Abstract

ABSTRACT Social science research has produced evidence of welfare chauvinism whereby citizens turn against social policies that disproportionately benefit immigrants and their descendants. Some policymakers advocate welfare chauvinism as a means to incentivize fast labour market integration and assimilation into the mainstream more generally. These contested arguments about integration incentives can hardly be extended to the case of hospital treatment of an acute COVID-19 infection. On that premise we conducted a pre-registered online survey experiment among a representative sample of the Danish population about healthcare chauvinism against recent immigrants and Muslim minorities during the peak of the COVID-19 pandemic of spring 2020. Our results show no evidence of blatant racism-driven healthcare chauvinism against acute COVID-19 patients with a Muslim name who were born in Denmark.
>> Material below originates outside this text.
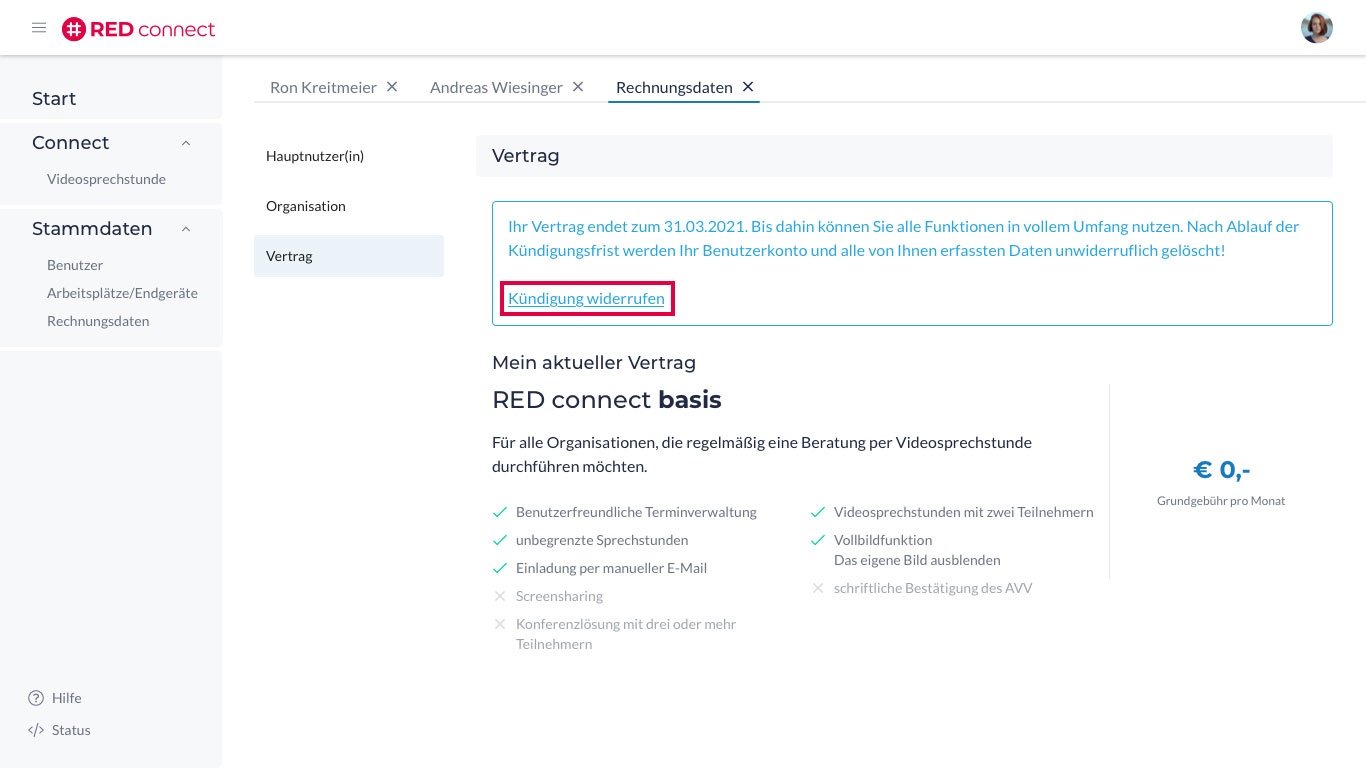This screenshot has height=768, width=1366.
Task: Select Hauptnutzer(in) in the settings menu
Action: coord(315,156)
However, we do find evidence of healthcare chauvinism against patients with a Danish/Nordic name who immigrated to Denmark only a year ago. Moreover, healthcare chauvinism against recently-immigrated COVID-19 patients doubles in strength if they have a Muslim name. Our findings thus suggest that there is general reciprocity-motivated welfare chauvinism against recent immigrants who have not contributed to the welfare state for long and that racism against Muslims strongly catalyses this form of welfare chauvinism.